The Aberdeen Chamber of Commerce Governmental Affairs Committee presented a lunchtime speech today by Dr. Kenneth Blanchard, political science professor at Northern State University, on redistricting. Dr. Blanchard chose a timely topic, given the circulation of an initiative petition seeking to create an independent redistricting committee in South Dakota.

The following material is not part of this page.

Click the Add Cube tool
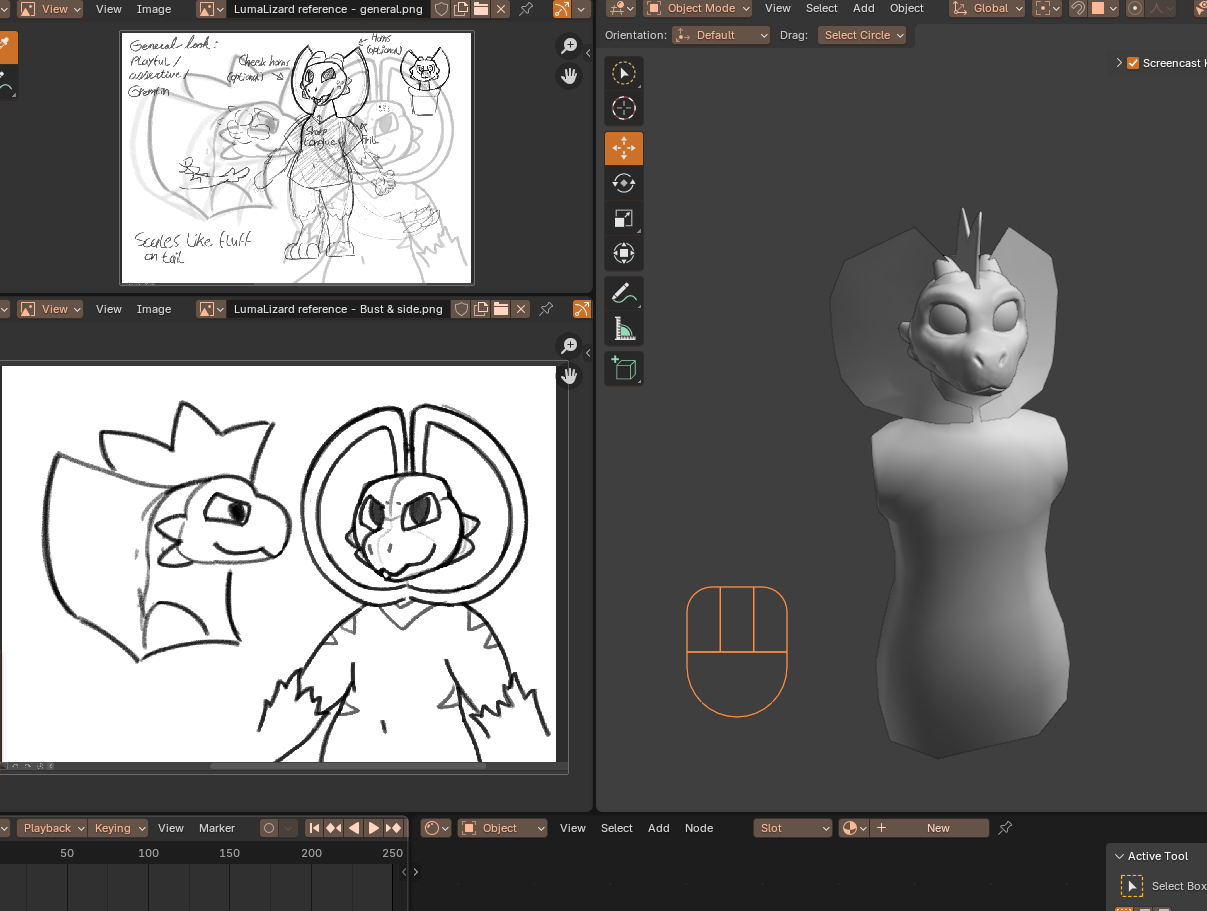The width and height of the screenshot is (1207, 911). pyautogui.click(x=624, y=369)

The gist of Dr. Blanchard’s 27-minute speech (most of which I captured on video below—enjoy!) was that no redistricting reform promises great gains for any political party or solid insulation from partisan scheming. Dr. Blanchard fought off his conservative suspicion of reform just enough to avoid recommending that we vote against the pending anti-gerrymandering proposal. He acknowledged that the South Dakota Legislature could stand to have better partisan balance to avoid falling into the sort of one-party corruption he saw while growing up in Democrat-dominated Arkansas. However, he told South Dakota Democrats pinning their hopes for such balance on an independent redistricting commission that they would do better to focus on recruiting candidates and strengthening their party.
Novstrup: Proposal Vulnerable to GOP Sabotage!
Dr. Blanchard said that the intended balance of party representation in the redistricting proposal is reasonable, in that a panel equally balanced among Republicans, Democrats, and Independents would check shenanigans. However, during the Q&A after Dr. Blanchard’s speech, Rep. Al Novstrup (R-3/Aberdeen) questioned whether the ballot measure as written would achieve partisan balance. He noted (as I did on first reading of the proposal in July) that the exact text of the measure says, “No more than three members of the commission shall be members of the same political party.” Rep. Novstrup contended that the Board of Elections, which by its statutory composition is likely to consist of a majority of Republicans, could appoint three Republicans, no Democrats, and six right-leaning Independents. Rep. Novstrup said the specific wording of the initiative could give Republicans an even firmer grip on the redistricting process.
Rep. Novstrup has a clever argument, but he ignores the criteria built into the initiative, specifically the requirement that the IRC start its map-drawing by “creating districts of equal population in a grid-like pattern across the state”and the prohibition on adjusting that grid-like pattern by considering party registration, voting history, or “places of residence of incumbents or candidates.” Even if the Board of Elections excludes one party from the IRC, the IRC would lack the information it would need to rig the map the way Rep. Novstrup and his colleagues can under the current rules.
Of Machines and Men
I asked Dr. Blanchard whether he thought a purely algorithmic method of drawing legislative districts, like the optimally compact hexagonal scheme designed by Brian Olson of bdistricting.com, could produce a more fair election map. Cinephile Dr. Blanchard referenced Colossus: The Forbin Project, to show he’s as suspicious of machines as he is of reform.
City councilman Clint Rux noted that Aberdeen has a committee separate from the council itself draw the districts for city elections then submit that map to the council for a straight up-or-down vote. Dr. Blanchard said he is open to such a model for the state but believes that the Legislature should maintain some control over elections.